Japanese banks didn't begin to write off bad loans until the mid-1990s—well after trouble hit. A government bailout of ailing banks didn't arrive until 1999's formation of the Resolution and Collection Corporation. The Bank of Japan didn't start cutting rates until a year after the domestic stock market collapsed in 1990—and took until 1999 to reach zero—a very slow pace. Quantitative easing didn't begin until a decade after the first rate cuts. Simply put: Japan's reaction to the crisis was like molasses dripping at forty below—a poor use of its monetary tools.
Contrast this with the US reaction thus far. Banks took their lumps early, beginning to write down bad assets in 2007 and throughout 2008—almost as soon as the issues came to light. The Fed started cutting interest rates in September 2007, and in just a little over a year, for all intents and purposes, the target rate's reached zero and quantitative easing's been simultaneously instituted. The Fed has committed to "exceptionally low" rates for some time, and even said they'll consider buying longer-duration Treasuries to affect rates further up the yield curve. Additionally, liquidity injections began in early 2008 through a few temporary lending facilities. Those facilities have proliferated to include liquidity support for agency debt, mortgage-backed securities, and corporate paper.
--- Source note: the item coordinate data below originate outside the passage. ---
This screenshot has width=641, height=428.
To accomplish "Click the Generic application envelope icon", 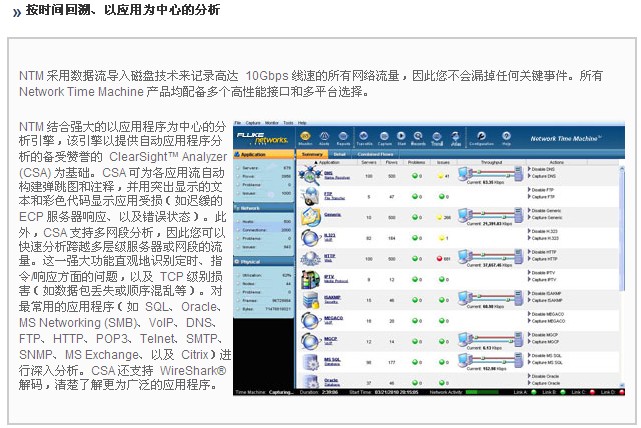I will click(308, 216).
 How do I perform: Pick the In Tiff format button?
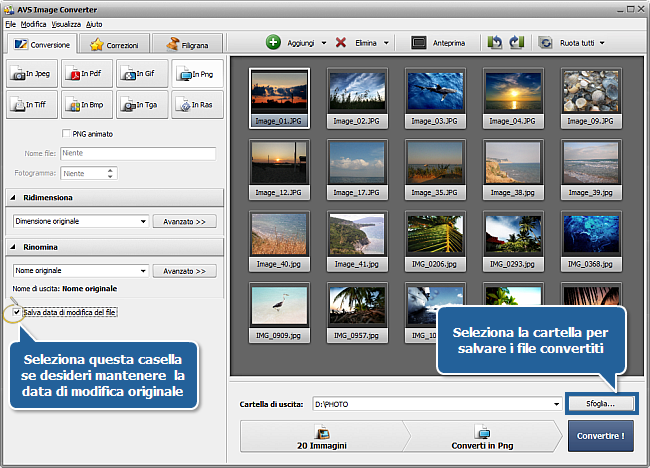33,104

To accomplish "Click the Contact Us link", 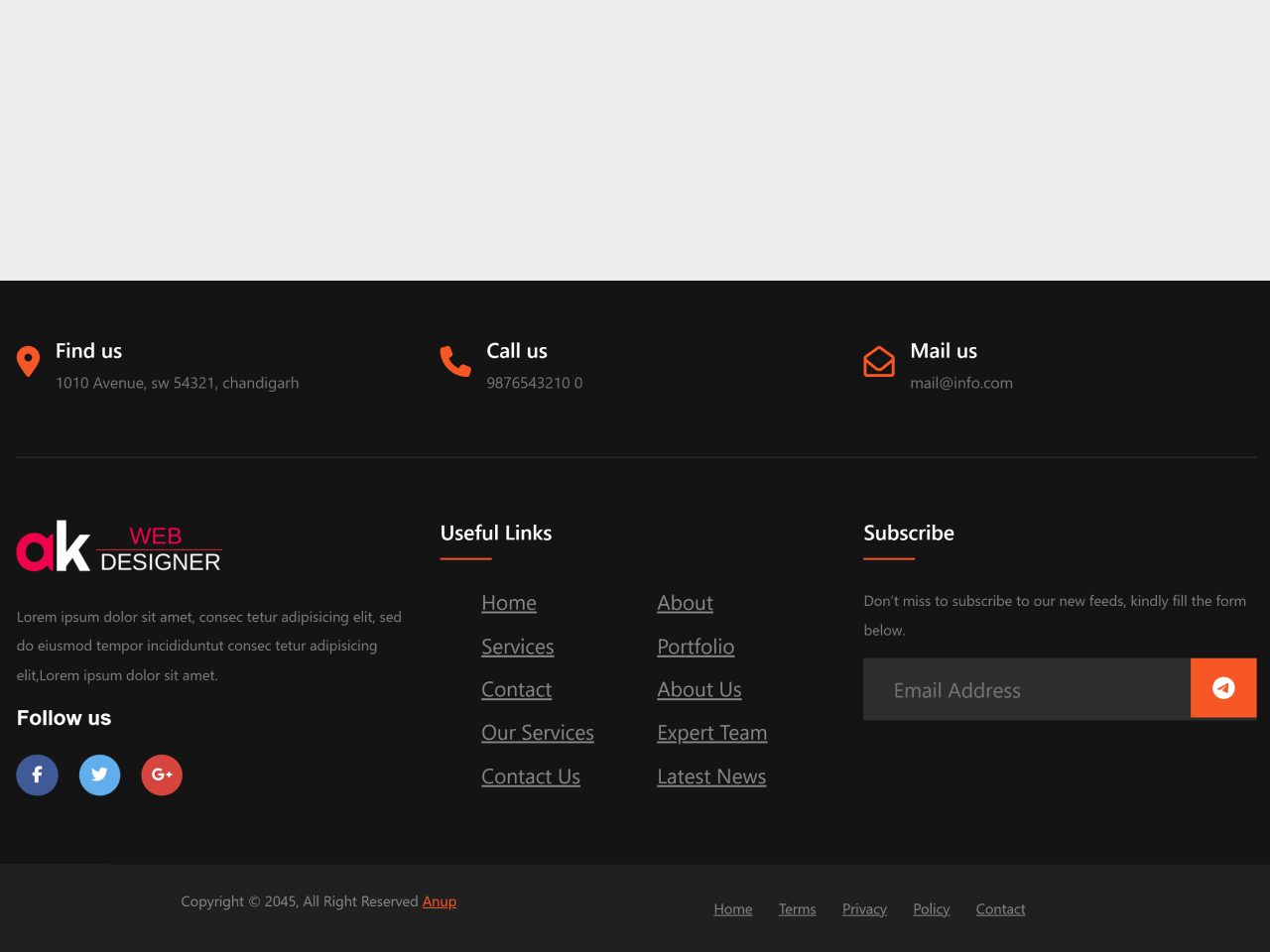I will [531, 776].
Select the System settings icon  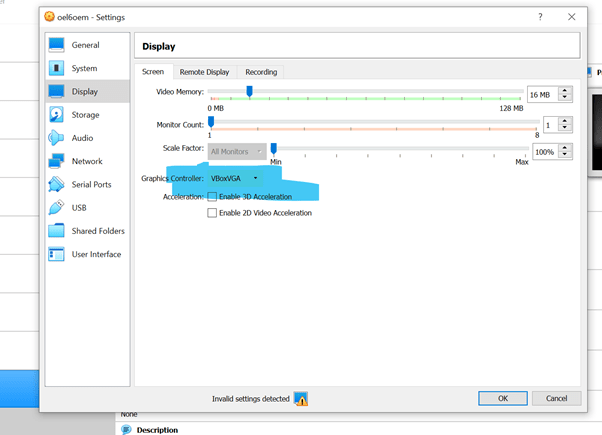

And despite an inconsistent and heavy-handed government approach early on, no major financial institution has failed since Lehman Brothers in September.
The speed and intensity of the feds' response couldn't be more different than Japan in the 1990s. That doesn't mean we won't experience other problems down the line—a monetary policy "bazooka" carries different risks. Yet the fallout's uncertain and still years away. And in the meantime, it's unlikely we'll reenact Japan's lost decade. Instead, quick and innovative Fed action has set the stage for recovery—a good thing for stock investors in the coming year.